Estratto del documento —
▽

“Non siamo alla fine del mondo, ma alla fine di un mondo”.
La pandemia Covid-19, che sta sconvolgendo il pianeta ed esacerbando il rischio climatico nell’attraversata era geologica dell’Antropocene, potrebbe rappresentare, iconograficamente, il “vaso di Pandora” dal quale emergeranno tutte le “post-verità” che non si sono volute ascoltare negli ultimi 30 anni: in un mondo finito non si possono più sprecare le sue risorse naturali in modo infinito.
Tra queste, anche per i servizi ecosistemici che è in grado di fornire – come la capacità di produrre il cibo che ci alimenta, di stoccare un gas climalterante come l’anidride carbonica, di drenare le acque meteoriche ricaricando la falda acquifera, di custodire lo scrigno di biodiversità presente negli strati inferiori – il suolo riveste un’importanza strategica e dal suo stato di salute dipende la stessa sopravvivenza dell’uomo.
Il suolo, da decenni, è stato elevato dalla finanza capitalista a moneta di scambio nel mercato della patrimonializzazione immobiliare e il cui dissennato consumo sta incrementando il palinsesto delle fragilità socio-ambientali. In un Paese come l’Italia, nel quale oltre il 90% dei Comuni è a rischio geoidrologico, l’intensità del fenomeno pernicioso del consumo di suolo misura il ritardo nel conseguire gli Obiettivi di Sviluppo Sostenibile entro il 2030 e rivela l’improbabilità di raggiungere il saldo netto zero entro il 2050.
Da oltre 10 anni e come annualmente evidenziato dai rapporti Ispra, l’Italia attende una legge nazionale per il contenimento del consumo di suolo e, contestualmente, per una rivisitazione radicale dei processi della rigenerazione urbana che, mediante le soluzioni basate sulla natura e nei dettami dell’ecologia integrale, potrebbe diventare, pertanto, la piattaforma integrata per una “conversione ecologica socialmente desiderabile” degli spazi urbani bisognosi di ritrovare, ancor più dopo la pandemia, il loro originario senso della comunità.

△

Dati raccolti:
▽

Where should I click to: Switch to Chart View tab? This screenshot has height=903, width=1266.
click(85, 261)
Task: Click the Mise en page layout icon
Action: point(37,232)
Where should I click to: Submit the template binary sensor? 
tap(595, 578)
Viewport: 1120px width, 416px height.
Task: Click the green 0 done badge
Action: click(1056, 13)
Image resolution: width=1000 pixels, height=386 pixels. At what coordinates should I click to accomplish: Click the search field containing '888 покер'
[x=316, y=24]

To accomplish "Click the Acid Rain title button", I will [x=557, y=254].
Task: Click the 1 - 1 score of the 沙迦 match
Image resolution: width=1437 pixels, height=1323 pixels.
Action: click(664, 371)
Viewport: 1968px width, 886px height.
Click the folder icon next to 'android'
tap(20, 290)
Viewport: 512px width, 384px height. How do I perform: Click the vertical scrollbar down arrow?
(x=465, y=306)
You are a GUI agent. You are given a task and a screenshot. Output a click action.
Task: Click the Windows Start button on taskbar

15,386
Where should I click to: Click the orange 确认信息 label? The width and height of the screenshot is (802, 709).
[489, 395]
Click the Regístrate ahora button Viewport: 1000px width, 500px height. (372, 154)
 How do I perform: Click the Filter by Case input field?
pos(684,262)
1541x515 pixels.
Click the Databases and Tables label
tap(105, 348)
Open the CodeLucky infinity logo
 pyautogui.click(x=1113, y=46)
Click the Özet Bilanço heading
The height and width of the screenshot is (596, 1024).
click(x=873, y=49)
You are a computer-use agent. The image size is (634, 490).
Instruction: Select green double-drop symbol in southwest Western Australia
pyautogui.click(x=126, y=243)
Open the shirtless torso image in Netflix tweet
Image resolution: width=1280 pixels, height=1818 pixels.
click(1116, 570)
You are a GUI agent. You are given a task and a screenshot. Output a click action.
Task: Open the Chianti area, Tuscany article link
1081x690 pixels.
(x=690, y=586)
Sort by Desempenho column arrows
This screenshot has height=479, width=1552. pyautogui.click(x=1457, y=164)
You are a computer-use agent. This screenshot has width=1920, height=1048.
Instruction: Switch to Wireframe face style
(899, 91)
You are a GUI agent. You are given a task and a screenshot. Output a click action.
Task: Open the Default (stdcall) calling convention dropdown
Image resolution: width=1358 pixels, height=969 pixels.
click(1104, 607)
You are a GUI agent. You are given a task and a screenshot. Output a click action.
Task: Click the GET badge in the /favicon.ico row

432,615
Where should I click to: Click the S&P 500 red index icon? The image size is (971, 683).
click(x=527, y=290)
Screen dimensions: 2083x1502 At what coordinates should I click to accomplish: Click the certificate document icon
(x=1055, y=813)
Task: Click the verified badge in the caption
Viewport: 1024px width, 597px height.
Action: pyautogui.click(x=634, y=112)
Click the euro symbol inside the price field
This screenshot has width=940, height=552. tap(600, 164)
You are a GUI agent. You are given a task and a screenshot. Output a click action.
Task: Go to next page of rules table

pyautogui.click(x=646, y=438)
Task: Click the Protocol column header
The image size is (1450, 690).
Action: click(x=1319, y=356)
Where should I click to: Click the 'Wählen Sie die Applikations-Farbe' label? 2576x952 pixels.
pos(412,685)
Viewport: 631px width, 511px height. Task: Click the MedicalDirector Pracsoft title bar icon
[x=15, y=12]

△

Consegna — Riscrivi, per favore, il tratto del testo sul consumo di suolo che va da "Da oltre 10" fino a "senso della comunità.", cambiando "legge nazionale" in "norma nazionale". Per rispondere serve soltanto il testo sul consumo di suolo.

Risposta —
Da oltre 10 anni e come annualmente evidenziato dai rapporti Ispra, l’Italia attende una norma nazionale per il contenimento del consumo di suolo e, contestualmente, per una rivisitazione radicale dei processi della rigenerazione urbana che, mediante le soluzioni basate sulla natura e nei dettami dell’ecologia integrale, potrebbe diventare, pertanto, la piattaforma integrata per una “conversione ecologica socialmente desiderabile” degli spazi urbani bisognosi di ritrovare, ancor più dopo la pandemia, il loro originario senso della comunità.